§ WORK INSTRUCTION 1: According to the biography of Uzi Yemin, from which company did Delek US acquire MAPCO Express, Inc.?
§ WORK INSTRUCTION 2: Summarize the biography of Uzi Yemin in two sentences.
§ WORK INSTRUCTION 3: Reproduce the portion of the biography of Uzi Yemin that begins with the words containing "Uzi Yemin (עוזי" and ends with "Chairman of Delek US.".

[[ SUPPLIED TEXT open ]]

Israeli-American entrepreneur (born 1968)

Uzi Yemin (עוזי ימין; born September 18, 1968) is an Israeli-American entrepreneur, industrialist and philanthropist best known as the founder and Executive Chairman of Delek US.

==Early life==
Yemin was born in Jerusalem to a Jewish family that immigrated to the nascent State of Israel from Iraq in 1951. Yemin's mother was born in Baghdad and his father in Mosul, Iraq.

Yemin was drafted into the Israel Defense Forces in February 1987 for compulsory military service, which he finished in February 1990 .

==Education==
Yemin enrolled in the Hebrew University of Jerusalem where he remained as a student from October 1991 until 1997.

== Career ==
In 1995, while still in the process of completing his university studies, Yemin began working for the Israeli Ministry of Finance where he served as the head of the Administration of Non-Life Insurance Policy. Yemin remained with the Ministry until 1997.

Upon the completion of his studies, Yemin went to work for Clal Insurance Co. Ltd. In 1998, he became the head of General Insurance and was subsequently promoted to vice president. He remained with the company until 2000.

=== CEO of Delek US ===
In 2001, Yemin joined Delek Israeli Fuel Corporation as the CFO and the same year was chosen to expand the company's North American operations which led to the establishment of Delek US. Within the same year, Delek US completed the acquisition of MAPCO Express, Inc., from Williams Express, Inc. for $162.5 million.

In 2003, Delek US acquired seven retail fuel and convenience stores from Pilot Travel Centers for $11.9 million. In the same year, the company acquired 100 convenience stores (89 corporate run, 11 independently run) and an extensive wholesale fuel distribution business in the acquisition of Williamson Oil Co., for $19.8 million.

In 2005, Delek US acquired 25 gas stations and convenience stores in Nashville, Tennessee, from British energy oil and gas company BP for $33.5 million.

[[ SUPPLIED TEXT closed ]]
[[ DATASET RECORDS open ]]

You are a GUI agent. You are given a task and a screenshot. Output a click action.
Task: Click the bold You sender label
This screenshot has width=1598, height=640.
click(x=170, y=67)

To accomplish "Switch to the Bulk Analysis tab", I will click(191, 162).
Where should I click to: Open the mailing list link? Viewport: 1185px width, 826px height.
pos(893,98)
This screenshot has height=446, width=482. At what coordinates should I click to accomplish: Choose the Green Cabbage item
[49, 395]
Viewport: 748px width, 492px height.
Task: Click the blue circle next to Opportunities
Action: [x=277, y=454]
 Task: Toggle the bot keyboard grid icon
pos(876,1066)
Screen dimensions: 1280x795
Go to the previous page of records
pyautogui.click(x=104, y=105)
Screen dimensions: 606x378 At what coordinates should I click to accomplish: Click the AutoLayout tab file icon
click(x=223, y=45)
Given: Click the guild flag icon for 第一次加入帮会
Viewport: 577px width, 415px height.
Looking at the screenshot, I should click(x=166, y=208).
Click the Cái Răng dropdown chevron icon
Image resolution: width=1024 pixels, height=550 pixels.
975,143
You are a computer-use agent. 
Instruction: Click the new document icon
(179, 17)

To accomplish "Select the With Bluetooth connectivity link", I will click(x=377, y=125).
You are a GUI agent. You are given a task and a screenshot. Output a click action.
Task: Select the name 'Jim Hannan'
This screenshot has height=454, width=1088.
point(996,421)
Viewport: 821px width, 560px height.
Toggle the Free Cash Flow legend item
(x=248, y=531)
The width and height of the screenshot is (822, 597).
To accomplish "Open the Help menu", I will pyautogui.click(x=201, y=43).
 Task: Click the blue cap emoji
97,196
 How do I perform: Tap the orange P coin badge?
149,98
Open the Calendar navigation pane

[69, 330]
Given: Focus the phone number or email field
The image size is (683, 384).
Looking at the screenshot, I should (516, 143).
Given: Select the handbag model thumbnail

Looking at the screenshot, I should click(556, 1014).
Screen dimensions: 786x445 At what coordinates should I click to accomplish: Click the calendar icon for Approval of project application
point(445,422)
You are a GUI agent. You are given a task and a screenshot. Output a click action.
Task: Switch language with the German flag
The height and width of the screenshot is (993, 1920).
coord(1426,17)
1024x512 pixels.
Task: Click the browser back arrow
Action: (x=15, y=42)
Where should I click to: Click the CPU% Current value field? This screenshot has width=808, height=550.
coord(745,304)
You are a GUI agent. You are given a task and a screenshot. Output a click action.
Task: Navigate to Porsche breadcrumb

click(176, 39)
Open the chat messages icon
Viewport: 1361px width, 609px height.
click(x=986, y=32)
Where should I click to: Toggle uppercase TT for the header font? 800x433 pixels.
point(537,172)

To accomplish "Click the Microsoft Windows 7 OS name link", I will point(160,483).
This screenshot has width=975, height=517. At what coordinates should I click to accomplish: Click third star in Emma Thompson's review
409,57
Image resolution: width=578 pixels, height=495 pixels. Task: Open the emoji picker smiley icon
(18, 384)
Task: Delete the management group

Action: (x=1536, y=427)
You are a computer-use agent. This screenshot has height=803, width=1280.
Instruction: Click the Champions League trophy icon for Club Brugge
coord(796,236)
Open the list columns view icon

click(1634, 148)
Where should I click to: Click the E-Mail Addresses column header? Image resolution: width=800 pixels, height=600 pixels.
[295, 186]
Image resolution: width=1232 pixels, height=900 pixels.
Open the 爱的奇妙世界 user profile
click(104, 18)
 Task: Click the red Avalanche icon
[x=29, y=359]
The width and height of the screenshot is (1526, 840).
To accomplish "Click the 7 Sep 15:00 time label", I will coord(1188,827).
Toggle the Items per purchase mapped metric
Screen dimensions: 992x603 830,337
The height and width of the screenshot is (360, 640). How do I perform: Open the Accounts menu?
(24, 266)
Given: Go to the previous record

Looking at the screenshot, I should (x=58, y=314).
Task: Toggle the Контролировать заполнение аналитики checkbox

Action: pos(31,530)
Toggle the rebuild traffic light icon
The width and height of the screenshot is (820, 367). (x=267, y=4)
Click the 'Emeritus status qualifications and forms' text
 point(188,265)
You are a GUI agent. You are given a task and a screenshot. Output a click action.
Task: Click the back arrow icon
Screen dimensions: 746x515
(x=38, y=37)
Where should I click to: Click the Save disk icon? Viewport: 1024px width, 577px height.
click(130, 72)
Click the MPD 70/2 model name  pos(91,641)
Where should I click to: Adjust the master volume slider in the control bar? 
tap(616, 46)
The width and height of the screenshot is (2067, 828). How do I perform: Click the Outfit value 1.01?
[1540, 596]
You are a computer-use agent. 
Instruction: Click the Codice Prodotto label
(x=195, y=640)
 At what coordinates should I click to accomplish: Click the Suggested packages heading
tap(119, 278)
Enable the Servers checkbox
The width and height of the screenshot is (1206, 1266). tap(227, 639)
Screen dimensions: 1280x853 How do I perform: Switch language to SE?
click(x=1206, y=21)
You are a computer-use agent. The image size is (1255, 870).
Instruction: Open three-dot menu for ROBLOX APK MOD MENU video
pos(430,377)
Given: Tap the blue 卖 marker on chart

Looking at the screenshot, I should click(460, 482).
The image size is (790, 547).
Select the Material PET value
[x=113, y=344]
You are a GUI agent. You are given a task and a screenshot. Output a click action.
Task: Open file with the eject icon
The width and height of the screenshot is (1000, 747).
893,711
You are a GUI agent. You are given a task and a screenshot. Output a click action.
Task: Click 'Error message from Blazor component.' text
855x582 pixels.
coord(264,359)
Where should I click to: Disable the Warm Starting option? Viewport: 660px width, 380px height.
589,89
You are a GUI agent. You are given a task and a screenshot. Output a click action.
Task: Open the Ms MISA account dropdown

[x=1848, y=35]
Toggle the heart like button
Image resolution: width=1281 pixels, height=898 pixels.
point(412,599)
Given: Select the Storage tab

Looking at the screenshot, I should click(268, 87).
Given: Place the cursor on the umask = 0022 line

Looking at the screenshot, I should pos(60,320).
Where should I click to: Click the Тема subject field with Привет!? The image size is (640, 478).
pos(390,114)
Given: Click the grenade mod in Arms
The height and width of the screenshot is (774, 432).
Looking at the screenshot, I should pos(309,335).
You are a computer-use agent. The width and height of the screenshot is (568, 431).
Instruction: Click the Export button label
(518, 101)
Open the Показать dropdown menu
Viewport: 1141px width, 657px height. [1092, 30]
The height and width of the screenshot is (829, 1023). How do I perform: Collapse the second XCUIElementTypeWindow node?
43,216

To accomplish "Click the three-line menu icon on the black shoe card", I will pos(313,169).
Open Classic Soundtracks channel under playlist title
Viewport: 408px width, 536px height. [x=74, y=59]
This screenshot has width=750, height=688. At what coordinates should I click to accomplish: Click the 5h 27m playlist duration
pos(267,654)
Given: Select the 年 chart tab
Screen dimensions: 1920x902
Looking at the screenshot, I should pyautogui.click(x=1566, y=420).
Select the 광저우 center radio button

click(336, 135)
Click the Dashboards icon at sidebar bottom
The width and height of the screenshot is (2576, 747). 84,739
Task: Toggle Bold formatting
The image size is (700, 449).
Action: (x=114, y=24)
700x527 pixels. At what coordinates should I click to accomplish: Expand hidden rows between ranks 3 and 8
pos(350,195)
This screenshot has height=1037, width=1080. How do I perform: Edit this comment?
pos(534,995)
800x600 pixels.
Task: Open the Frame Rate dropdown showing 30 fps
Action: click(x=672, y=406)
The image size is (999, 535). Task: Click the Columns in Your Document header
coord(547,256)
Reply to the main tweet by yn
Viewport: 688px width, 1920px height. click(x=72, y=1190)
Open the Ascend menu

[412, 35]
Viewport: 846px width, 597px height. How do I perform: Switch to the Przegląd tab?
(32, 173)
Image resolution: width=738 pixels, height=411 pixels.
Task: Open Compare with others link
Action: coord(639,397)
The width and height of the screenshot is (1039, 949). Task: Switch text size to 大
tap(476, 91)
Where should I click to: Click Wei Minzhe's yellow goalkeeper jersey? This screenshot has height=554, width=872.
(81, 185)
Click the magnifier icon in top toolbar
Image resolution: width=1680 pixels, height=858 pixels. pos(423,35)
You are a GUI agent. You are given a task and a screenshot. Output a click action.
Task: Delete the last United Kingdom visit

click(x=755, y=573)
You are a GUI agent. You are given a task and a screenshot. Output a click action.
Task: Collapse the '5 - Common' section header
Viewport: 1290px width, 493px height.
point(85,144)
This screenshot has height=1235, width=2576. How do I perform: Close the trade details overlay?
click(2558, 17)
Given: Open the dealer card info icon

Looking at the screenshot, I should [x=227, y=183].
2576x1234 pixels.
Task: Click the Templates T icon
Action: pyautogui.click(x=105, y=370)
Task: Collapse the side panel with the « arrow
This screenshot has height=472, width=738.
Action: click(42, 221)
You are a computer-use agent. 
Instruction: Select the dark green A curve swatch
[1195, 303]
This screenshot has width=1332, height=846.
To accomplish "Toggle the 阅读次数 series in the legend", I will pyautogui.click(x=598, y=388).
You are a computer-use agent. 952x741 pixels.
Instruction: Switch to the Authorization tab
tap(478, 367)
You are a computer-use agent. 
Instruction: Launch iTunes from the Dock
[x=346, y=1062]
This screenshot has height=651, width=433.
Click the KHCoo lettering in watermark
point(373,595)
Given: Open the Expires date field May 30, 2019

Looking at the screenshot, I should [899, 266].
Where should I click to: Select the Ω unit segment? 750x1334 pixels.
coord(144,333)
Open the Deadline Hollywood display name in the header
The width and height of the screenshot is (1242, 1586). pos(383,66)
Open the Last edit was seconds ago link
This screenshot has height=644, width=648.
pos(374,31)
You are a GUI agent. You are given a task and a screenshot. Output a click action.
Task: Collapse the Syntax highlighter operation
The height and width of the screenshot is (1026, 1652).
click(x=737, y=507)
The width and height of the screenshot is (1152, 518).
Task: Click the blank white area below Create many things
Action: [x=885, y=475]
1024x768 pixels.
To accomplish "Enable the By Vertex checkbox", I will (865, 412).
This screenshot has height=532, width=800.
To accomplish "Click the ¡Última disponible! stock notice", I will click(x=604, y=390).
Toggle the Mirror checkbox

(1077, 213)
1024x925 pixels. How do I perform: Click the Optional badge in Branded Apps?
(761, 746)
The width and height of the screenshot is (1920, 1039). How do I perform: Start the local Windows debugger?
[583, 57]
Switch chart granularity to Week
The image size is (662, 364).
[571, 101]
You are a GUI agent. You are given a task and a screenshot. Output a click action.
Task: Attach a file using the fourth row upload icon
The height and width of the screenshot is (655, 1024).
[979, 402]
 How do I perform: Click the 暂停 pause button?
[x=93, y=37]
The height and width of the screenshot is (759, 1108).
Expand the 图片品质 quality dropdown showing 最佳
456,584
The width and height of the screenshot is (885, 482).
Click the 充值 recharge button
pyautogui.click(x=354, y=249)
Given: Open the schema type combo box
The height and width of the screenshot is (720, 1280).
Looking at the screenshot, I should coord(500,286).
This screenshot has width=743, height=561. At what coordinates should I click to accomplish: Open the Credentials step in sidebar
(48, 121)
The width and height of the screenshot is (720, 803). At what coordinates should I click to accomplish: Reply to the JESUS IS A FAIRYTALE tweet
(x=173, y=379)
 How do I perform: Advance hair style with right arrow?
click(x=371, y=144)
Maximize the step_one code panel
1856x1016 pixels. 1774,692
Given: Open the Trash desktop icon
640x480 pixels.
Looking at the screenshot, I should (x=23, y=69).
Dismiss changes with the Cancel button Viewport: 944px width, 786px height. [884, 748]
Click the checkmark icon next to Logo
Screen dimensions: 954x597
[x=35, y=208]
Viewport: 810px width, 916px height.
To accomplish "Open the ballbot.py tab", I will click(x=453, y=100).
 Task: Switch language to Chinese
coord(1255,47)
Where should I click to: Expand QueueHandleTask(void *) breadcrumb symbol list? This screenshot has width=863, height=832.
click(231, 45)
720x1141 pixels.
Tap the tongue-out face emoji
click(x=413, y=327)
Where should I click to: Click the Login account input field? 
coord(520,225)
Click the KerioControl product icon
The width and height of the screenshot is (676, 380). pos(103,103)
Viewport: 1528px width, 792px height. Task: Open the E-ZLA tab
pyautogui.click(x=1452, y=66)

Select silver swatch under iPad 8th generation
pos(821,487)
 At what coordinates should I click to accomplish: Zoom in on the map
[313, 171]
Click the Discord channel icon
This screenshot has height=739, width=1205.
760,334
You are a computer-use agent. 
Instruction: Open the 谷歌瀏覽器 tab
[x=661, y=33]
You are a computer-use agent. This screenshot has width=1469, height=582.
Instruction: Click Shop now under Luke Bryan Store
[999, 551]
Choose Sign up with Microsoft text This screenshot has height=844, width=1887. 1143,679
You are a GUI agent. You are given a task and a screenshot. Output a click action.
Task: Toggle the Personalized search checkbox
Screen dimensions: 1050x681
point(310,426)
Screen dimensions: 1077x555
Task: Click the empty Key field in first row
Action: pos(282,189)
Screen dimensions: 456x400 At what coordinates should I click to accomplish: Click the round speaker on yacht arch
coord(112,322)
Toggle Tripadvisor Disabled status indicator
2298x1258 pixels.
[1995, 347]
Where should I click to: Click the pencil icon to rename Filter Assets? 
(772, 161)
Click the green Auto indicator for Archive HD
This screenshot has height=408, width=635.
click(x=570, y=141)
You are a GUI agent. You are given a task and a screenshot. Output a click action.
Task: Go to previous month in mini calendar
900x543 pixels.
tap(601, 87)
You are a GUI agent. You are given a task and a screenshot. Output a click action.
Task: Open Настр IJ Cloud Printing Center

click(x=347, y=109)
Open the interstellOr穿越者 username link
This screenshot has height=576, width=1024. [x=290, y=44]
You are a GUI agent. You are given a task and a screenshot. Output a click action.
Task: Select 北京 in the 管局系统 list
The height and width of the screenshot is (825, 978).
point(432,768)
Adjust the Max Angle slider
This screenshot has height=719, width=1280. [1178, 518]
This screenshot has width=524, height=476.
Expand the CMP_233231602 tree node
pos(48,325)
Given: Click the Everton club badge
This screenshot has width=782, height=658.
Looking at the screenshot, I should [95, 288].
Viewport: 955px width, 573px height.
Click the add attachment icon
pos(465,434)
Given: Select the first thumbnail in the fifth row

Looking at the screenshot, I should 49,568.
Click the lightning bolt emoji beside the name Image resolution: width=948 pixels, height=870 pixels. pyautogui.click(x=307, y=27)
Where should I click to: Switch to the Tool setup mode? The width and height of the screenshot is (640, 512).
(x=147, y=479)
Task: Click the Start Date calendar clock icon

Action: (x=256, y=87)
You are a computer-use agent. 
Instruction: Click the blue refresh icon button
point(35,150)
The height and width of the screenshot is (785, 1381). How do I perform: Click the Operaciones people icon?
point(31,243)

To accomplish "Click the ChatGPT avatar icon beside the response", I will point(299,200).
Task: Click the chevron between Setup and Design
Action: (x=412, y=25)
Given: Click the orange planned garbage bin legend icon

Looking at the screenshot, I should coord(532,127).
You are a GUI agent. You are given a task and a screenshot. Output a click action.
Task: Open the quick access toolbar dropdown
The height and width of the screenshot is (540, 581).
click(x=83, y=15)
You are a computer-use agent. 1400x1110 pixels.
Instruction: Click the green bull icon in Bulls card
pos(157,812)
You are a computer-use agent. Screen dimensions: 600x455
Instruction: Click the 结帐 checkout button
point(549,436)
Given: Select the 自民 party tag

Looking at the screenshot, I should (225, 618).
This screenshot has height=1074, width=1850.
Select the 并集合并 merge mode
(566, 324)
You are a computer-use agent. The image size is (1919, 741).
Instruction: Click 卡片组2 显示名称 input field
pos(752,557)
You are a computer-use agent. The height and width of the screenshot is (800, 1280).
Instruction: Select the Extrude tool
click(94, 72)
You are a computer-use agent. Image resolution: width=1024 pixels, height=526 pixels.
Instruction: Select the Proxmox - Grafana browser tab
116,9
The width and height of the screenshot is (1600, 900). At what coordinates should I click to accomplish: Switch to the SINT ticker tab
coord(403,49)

[[ DATASET RECORDS closed ]]

§ WORKED SOLUTION 1: Williams Express, Inc.

§ WORKED SOLUTION 2: Uzi Yemin, born in Jerusalem in 1968 to a Jewish family that immigrated to Israel from Iraq, is an Israeli-American entrepreneur, industrialist and philanthropist best known as the founder and Executive Chairman of Delek US. After military service, studies at the Hebrew University of Jerusalem, and positions at the Israeli Ministry of Finance and Clal Insurance, he joined Delek Israeli Fuel Corporation in 2001 and was chosen to expand its North American operations, which led to the establishment of Delek US and a series of acquisitions of fuel and convenience store businesses.

§ WORKED SOLUTION 3:
Uzi Yemin (עוזי ימין; born September 18, 1968) is an Israeli-American entrepreneur, industrialist and philanthropist best known as the founder and Executive Chairman of Delek US.